◆ Try it: Repeat the entries exactly as they appear.

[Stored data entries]
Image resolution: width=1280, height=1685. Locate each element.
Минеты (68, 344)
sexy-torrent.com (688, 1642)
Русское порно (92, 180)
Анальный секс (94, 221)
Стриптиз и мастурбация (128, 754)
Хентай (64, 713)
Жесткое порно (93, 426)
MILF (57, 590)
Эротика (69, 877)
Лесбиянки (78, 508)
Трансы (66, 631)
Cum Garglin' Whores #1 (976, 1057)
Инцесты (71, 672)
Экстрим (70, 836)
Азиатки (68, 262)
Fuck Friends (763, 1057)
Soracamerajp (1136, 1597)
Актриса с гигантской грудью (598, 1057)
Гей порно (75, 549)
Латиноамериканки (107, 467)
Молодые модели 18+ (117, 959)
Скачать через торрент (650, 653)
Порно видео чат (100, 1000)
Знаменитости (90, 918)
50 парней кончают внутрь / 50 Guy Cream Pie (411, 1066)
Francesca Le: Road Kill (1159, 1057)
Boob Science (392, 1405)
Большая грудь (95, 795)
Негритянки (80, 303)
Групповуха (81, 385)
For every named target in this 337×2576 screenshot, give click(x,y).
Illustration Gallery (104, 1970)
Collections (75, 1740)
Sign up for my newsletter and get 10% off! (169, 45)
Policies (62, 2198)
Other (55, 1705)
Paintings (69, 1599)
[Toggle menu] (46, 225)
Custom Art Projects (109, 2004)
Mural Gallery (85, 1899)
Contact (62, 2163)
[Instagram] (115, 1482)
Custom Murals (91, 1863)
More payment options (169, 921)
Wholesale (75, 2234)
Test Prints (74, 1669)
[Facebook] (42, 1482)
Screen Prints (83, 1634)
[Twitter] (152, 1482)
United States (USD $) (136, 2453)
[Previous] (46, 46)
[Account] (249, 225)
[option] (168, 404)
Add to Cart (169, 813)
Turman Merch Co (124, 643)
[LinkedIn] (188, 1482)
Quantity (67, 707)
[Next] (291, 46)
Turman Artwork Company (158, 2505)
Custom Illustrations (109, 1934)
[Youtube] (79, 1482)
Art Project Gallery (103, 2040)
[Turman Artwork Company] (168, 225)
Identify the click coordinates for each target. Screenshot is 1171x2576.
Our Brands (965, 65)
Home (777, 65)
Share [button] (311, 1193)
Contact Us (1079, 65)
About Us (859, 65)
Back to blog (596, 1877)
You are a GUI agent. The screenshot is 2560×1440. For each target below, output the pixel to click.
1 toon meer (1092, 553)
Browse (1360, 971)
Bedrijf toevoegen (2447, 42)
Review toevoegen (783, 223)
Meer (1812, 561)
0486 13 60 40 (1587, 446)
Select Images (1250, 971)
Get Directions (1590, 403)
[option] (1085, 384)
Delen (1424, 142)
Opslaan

◆ Answer area:
Image resolution: width=1280, height=1685. Locate each element.
Минеты (68, 344)
sexy-torrent.com (688, 1642)
Русское порно (92, 180)
Анальный секс (94, 221)
Стриптиз и мастурбация (128, 754)
Хентай (64, 713)
Жесткое порно (93, 426)
MILF (57, 590)
Эротика (69, 877)
Лесбиянки (78, 508)
Трансы (66, 631)
Cum Garglin' Whores #1 (976, 1057)
Инцесты (71, 672)
Экстрим (70, 836)
Азиатки (68, 262)
Fuck Friends (763, 1057)
Soracamerajp (1136, 1597)
Актриса с гигантской грудью (598, 1057)
Гей порно (75, 549)
Латиноамериканки (107, 467)
Молодые модели 18+ (117, 959)
Скачать через торрент (650, 653)
Порно видео чат (100, 1000)
Знаменитости (90, 918)
50 парней кончают внутрь / 50 Guy Cream Pie (411, 1066)
Francesca Le: Road Kill (1159, 1057)
Boob Science (392, 1405)
Большая грудь (95, 795)
Негритянки (80, 303)
Групповуха (81, 385)
For every named target in this 337×2576 screenshot, give click(x,y).
Illustration Gallery (104, 1970)
Collections (75, 1740)
Sign up for my newsletter and get 10% off! (169, 45)
Policies (62, 2198)
Other (55, 1705)
Paintings (69, 1599)
[Toggle menu] (46, 225)
Custom Art Projects (109, 2004)
Mural Gallery (85, 1899)
Contact (62, 2163)
[Instagram] (115, 1482)
Custom Murals (91, 1863)
More payment options (169, 921)
Wholesale (75, 2234)
Test Prints (74, 1669)
[Facebook] (42, 1482)
Screen Prints (83, 1634)
[Twitter] (152, 1482)
United States (USD $) (136, 2453)
[Previous] (46, 46)
[Account] (249, 225)
[option] (168, 404)
Add to Cart (169, 813)
Turman Merch Co (124, 643)
[LinkedIn] (188, 1482)
Quantity (67, 707)
[Next] (291, 46)
Turman Artwork Company (158, 2505)
Custom Illustrations (109, 1934)
[Youtube] (79, 1482)
Art Project Gallery (103, 2040)
[Turman Artwork Company] (168, 225)
Identify the click coordinates for each target. Screenshot is 1171x2576.
Our Brands (965, 65)
Home (777, 65)
Share [button] (311, 1193)
Contact Us (1079, 65)
About Us (859, 65)
Back to blog (596, 1877)
You are a GUI agent. The screenshot is 2560×1440. For each target below, output the pixel to click.
1 toon meer (1092, 553)
Browse (1360, 971)
Bedrijf toevoegen (2447, 42)
Review toevoegen (783, 223)
Meer (1812, 561)
0486 13 60 40 (1587, 446)
Select Images (1250, 971)
Get Directions (1590, 403)
[option] (1085, 384)
Delen (1424, 142)
Opslaan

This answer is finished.